> _YOUR GOAL_: Continue the personal essay below about how living with pets changed the writer's view of eating animals, picking up after its last sentence.
*** EXTRACTED TEXT ***
But having pets most of my life created a small crack in that bubble that grew over time until one fine day the entire thing shattered when I looked down at Elliott and Hugo and suddenly understood. They had been waiting for me at the front door as usual, and I came home from work and saw their cute little faces staring up at me, meowing with joy that I had returned. These creatures love me no matter what. Here I am getting ready to roast some chicken for dinner and yet the idea of any harm coming to my critters is unthinkable and sickening. Why are my animals special? Just because they're mine? Do other animals not deserve the same compassion and empathy that I show these critters, even if they're not 'mine'? We all know pigs are smarter than dogs but why do we not care about their wellbeing, if surely their capacity to feel pain, love, fear is equal to or even more complex than my darling Lucia's. Surely turkeys have to be smarter than Hugo, cows more loyal than Elliott, and in many ways most animals must be smarter than me. If I've allowed myself to live as a fool for this long, there is no doubt animals have a greater consciousness than I do. So what gives me the right to determine their fate? Who am I to decide who lives and who dies?
*** RECORD SET ***
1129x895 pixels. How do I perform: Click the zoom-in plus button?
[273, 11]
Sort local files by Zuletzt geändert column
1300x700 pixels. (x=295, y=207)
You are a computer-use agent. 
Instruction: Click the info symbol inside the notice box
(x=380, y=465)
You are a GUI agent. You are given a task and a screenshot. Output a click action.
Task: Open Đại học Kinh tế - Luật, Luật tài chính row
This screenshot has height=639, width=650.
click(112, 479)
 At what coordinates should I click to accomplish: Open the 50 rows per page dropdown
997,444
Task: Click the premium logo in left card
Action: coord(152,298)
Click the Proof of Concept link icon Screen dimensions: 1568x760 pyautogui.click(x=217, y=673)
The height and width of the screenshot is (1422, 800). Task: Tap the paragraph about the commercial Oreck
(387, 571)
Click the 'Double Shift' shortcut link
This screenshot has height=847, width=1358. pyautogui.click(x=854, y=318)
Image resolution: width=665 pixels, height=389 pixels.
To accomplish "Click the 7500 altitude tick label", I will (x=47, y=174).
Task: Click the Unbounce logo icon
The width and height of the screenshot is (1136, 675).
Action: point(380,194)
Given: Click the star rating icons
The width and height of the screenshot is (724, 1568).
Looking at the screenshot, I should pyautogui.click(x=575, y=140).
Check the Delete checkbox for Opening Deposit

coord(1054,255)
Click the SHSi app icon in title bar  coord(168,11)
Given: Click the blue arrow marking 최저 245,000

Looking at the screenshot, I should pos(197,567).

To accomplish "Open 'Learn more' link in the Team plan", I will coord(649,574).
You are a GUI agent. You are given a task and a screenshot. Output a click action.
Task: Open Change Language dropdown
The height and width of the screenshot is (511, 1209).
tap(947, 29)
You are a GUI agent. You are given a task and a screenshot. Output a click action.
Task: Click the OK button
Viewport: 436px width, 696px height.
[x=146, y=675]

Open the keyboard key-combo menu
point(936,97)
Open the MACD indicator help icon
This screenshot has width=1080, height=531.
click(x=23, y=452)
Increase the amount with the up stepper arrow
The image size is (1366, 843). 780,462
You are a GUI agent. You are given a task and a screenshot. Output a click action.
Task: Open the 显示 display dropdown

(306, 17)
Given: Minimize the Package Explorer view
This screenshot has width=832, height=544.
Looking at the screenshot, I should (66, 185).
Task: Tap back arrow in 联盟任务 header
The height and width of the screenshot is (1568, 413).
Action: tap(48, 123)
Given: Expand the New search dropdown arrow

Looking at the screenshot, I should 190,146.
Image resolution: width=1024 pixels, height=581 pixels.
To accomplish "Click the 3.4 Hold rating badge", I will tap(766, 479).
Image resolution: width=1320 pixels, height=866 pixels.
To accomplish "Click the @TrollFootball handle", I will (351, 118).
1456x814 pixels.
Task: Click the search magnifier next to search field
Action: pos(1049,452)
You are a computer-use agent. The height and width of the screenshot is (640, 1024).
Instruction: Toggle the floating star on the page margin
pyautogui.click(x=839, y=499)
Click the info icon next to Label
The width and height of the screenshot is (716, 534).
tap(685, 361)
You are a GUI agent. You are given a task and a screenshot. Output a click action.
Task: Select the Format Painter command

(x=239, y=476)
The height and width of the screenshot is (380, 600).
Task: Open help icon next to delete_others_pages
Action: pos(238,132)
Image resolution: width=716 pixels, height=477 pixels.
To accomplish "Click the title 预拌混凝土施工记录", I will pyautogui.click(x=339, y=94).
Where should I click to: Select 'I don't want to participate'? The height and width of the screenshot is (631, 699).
***
> _EXPECTED OUTPUT_:
Who knows how many animals I caused to suffer and die during my life, but its a miracle to me every day that my animals still forgive me for it. They think I'm amazing, no matter what stupid lies I buy into, no matter what I do wrong or do right, they do not care. They are the embodiment of grace. If you're religious, maybe you can see your God in animals. [I'm not religious so I prefer 'source' or 'the universe']. If we could all see what they teach us and learn to live our lives according to the lessons animals gift us with, we would all be better for it. As I'm sitting here writing this, I have Elliott sleeping 5 inches from me on the empty half of the desk in the little ray of sunlight entering the room. He is reminding me to rest, to indulge in sunlight while you have it, and to be loyal to the ones you care about and keep them close, for life is short and time with loved ones is even shorter. Hugo is in the back corner of the room, hunting bugs and chasing things only he can see, reminding me to follow your truth with undying faith and determination, no matter how elusive or seemingly unattainable. And Lucia is sitting at my feet, staring at me with her big brown eyes, wagging her tail literally every time I speak or even remotely look in her direction, reminding me that I am loved, I am worthy, and someone out there thinks I'm the fucking shit.
Animals are our greatest teachers.
We do not deserve them and they love us anyway. The best thing I can do to repay them for their love is to take good care of the ones we've rescued and invited into our home, and live the rest of my life mindfully choosing the more compassionate path for all the other animals I cannot rescue and care for directly. Its the least I could do for them, and such a huge step for opening my heart to see a better, more authentic life.
Thank you, my loves, for holding up a mirror and teaching me how to use it. I see myself now, thanks to you.